The Basic Information of 23 Active Components in Herba Epimedii.

Mol ID	Molecule Name	OB (%)	DL
MOL000006	Luteolin	36.16	0.25
MOL000098	Quercetin	46.43	0.28
MOL000359	Sitosterol	36.91	0.75
MOL000422	Kaempferol	41.88	0.24
MOL000622	Magnograndiolide	63.71	0.19
MOL001510	24-epicampesterol	37.58	0.71
MOL001645	Linoleyl acetate	42.1	0.2
MOL001771	Poriferast-5-en-3beta-ol	36.91	0.75
MOL001792	DFV	32.76	0.18
MOL003044	Chryseriol	35.85	0.27
MOL003542	8-isopentenyl-kaempferol	38.04	0.39
MOL004367	Olivil	62.23	0.41
MOL004373	Anhydroicaritin	45.41	0.44
MOL004380	C-Homoerythrinan, 1,6-didehydro-3,15,16-trimethoxy-, (3.beta.)-	39.14	0.49
MOL004382	Yinyanghuo A	56.96	0.77
MOL004384	Yinyanghuo C	45.67	0.5
MOL004386	Yinyanghuo E	51.63	0.55
MOL004388	6-hydroxy-11,12-dimethoxy-2,2-dimethyl-1,8-dioxo-2,3,4,8-tetrahydro-1H-isochromeno[3,4-h]isoquinolin-2-ium	60.64	0.66
MOL004391	8-(3-methylbut-2-enyl)-2-phenyl-chromone	48.54	0.25
MOL004394	Anhydroicaritin-3-O-alpha-L-rhamnoside	41.58	0.61
MOL004396	1,2-bis(4-hydroxy-3-methoxyphenyl)propan-1,3-diol	52.31	0.22
MOL004425	Icariin	41.58	0.61
MOL004427	Icariside A7	31.91	0.86

The CTs of Herba Epimedii and LC

A total of 815 and 900 LC-related targets were collected from the GeneCards and DisGeNET databases, respectively. After removing duplicates, 1454 LC targets were obtained. A total of 225 Herba Epimedii targets and 1454 LC targets were recorded, and 108 CTs of “drug disease” were identified (see Figure 1).

Figure 1.

Note: The 108 overlapping targets represent the common targets of Herba Epimedii and lung cancer.

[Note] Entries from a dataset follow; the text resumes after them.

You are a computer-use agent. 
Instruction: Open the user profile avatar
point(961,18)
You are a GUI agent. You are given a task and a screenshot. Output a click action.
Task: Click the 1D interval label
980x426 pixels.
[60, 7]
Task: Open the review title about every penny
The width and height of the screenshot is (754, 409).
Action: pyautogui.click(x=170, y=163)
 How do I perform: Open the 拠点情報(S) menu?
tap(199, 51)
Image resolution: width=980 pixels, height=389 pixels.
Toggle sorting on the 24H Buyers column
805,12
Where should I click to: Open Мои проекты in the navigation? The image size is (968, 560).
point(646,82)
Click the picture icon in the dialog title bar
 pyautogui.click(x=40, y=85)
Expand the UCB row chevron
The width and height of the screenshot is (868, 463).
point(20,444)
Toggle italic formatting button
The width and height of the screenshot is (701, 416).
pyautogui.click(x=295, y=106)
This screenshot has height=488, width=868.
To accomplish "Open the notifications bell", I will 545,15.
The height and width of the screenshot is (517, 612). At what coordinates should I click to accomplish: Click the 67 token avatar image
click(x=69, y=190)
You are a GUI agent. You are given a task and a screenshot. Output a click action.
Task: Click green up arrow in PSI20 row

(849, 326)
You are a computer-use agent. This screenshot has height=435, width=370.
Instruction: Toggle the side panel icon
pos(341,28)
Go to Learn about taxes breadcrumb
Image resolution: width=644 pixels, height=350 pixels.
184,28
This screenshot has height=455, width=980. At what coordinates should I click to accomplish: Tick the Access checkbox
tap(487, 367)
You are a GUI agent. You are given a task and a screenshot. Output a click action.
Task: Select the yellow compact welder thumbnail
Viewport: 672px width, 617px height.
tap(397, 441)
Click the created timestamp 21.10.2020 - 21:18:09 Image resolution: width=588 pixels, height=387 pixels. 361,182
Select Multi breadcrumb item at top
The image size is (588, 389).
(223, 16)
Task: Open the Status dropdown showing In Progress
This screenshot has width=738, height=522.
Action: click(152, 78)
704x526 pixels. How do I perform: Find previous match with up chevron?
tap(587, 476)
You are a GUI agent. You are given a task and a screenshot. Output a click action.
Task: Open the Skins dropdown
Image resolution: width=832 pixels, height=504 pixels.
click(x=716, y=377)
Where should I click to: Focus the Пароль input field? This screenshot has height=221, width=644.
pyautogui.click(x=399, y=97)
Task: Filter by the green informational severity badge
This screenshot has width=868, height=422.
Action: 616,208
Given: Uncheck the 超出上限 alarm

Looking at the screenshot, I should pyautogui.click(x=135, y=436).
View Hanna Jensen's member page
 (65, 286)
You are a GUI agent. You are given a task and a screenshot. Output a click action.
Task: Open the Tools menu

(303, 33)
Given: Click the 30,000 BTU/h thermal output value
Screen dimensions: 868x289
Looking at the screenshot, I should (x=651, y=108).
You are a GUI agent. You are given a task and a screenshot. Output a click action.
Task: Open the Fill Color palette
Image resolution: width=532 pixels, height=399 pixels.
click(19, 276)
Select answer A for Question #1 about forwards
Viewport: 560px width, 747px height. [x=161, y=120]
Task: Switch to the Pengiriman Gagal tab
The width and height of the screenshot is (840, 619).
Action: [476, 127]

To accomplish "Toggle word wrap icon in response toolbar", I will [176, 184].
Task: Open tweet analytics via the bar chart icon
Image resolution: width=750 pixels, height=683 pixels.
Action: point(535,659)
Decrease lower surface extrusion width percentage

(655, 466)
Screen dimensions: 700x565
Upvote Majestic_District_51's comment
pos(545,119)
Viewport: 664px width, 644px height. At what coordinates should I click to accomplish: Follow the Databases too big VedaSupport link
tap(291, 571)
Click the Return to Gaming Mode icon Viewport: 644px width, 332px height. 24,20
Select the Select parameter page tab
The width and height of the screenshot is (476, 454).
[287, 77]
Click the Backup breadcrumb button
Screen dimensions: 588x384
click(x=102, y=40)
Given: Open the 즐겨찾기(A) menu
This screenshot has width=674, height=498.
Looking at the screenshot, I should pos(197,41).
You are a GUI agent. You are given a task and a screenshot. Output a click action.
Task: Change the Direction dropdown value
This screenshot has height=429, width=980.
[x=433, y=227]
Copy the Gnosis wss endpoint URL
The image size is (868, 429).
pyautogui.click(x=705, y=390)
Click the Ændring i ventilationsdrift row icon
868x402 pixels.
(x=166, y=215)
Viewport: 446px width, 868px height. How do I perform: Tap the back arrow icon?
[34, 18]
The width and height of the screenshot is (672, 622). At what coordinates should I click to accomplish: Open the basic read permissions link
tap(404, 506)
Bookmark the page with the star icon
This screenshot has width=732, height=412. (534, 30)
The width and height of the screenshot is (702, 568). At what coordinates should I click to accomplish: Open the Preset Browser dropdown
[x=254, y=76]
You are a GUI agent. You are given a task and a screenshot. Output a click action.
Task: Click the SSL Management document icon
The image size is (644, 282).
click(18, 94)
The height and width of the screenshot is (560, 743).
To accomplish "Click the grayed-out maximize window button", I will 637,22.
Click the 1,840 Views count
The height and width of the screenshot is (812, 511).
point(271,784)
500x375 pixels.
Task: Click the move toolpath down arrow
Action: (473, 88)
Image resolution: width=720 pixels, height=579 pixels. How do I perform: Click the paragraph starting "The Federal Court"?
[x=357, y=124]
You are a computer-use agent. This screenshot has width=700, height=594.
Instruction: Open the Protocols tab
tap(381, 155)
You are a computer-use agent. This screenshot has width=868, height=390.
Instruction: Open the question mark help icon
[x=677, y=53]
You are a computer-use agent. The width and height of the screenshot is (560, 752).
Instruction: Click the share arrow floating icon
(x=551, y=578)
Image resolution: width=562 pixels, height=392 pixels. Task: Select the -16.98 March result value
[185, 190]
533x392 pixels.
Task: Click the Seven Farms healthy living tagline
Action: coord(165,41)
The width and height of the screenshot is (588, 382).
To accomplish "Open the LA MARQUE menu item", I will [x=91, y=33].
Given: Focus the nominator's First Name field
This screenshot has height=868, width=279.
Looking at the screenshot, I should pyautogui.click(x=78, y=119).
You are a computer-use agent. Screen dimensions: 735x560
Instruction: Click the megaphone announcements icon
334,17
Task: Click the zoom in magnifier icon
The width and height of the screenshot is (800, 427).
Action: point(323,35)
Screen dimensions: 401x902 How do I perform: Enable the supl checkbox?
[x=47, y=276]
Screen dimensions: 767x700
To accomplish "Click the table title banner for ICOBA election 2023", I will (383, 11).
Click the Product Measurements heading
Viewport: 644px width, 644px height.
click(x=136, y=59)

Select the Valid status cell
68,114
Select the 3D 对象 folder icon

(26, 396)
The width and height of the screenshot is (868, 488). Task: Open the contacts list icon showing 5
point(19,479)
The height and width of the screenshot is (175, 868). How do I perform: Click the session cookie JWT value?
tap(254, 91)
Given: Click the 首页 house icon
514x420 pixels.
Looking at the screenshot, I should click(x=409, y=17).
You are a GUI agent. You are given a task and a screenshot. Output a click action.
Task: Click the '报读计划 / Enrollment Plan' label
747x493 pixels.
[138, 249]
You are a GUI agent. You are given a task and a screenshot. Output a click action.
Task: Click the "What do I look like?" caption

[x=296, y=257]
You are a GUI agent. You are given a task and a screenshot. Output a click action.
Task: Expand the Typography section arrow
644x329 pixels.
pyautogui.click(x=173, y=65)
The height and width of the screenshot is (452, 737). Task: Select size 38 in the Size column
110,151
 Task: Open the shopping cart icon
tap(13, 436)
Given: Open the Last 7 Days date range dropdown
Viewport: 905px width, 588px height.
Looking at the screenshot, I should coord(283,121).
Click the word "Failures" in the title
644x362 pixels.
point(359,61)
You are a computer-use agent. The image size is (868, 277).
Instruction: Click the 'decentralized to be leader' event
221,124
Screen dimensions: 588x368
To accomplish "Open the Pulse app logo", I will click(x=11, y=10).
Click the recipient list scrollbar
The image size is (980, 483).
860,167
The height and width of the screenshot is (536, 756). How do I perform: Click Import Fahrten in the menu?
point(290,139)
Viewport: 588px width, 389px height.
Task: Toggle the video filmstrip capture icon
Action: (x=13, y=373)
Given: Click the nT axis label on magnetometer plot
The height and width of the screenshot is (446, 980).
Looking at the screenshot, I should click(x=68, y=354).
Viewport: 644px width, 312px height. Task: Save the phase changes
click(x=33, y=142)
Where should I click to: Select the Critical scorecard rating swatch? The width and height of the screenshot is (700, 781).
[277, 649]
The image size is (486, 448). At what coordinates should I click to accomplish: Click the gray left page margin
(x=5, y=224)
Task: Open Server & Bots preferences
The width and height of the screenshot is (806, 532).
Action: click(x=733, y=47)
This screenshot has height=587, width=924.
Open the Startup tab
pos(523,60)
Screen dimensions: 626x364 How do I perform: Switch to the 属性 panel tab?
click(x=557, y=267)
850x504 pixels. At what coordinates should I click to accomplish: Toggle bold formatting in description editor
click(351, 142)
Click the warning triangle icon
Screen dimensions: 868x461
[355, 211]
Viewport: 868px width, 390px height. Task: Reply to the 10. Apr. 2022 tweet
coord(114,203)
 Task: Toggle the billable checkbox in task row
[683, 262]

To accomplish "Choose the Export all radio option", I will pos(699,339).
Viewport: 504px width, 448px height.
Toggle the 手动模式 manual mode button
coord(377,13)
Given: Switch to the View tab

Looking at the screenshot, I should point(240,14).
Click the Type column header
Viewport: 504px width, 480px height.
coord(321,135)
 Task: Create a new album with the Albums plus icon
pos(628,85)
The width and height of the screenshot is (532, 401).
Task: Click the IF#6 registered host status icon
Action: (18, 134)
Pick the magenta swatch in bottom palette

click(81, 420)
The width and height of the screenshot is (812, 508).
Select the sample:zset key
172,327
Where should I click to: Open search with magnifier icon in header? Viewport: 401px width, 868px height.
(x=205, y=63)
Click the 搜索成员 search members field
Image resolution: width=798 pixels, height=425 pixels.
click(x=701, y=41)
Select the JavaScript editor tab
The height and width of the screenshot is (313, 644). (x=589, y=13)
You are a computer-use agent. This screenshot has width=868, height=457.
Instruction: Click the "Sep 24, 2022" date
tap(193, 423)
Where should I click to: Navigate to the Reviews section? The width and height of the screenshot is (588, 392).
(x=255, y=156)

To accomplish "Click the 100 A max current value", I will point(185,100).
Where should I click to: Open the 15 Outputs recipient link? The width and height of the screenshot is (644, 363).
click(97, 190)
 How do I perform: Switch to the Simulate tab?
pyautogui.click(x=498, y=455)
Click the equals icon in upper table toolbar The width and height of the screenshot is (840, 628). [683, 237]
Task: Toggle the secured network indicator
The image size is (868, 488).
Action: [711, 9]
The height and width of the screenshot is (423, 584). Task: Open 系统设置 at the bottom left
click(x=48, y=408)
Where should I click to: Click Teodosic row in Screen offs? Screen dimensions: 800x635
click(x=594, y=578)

The Herba Epimedii-AC-CT-disease Network

23 ACs of Herba Epimedii and 108 CTs of Herba Epimedii and LC were recorded into Cytoscape v3.9.0, and a network diagram of Herba Epimedii-AC-CT-LC was constructed (Figure 2). The green node indicates the drug, purple nodes represent 22 ACs of the drug (the target of 1 AC does not overlap with the target of LC, so it is removed), 108 CTs are marked as blue nodes, LC is presented as a gray node, and the correlation between them is shown by a line. The NAF was run to analyze the degree value of each AC. The higher the degree value, the stronger the association with the target, and the greater the importance of the AC. The top five ACs were shown by degree value. For instance, quercetin (MOL000098) was associated with 90 targets, luteolin (MOL000006) was associated with 44 targets, kaempferol (MOL000422) was associated with 27 targets, anhydroicaritin (MOL004373) was associated with 15 targets, and 8-isopentenyl-kaempferol (MOL003542) was associated with 14 targets. This indicates that all five ACs are the core components of Herba Epimedii in treating LC.

Figure 2.

Note: The green node represents Herba Epimedii, the purple nodes represent active components, the blue nodes represent common targets, and the gray node represents lung cancer.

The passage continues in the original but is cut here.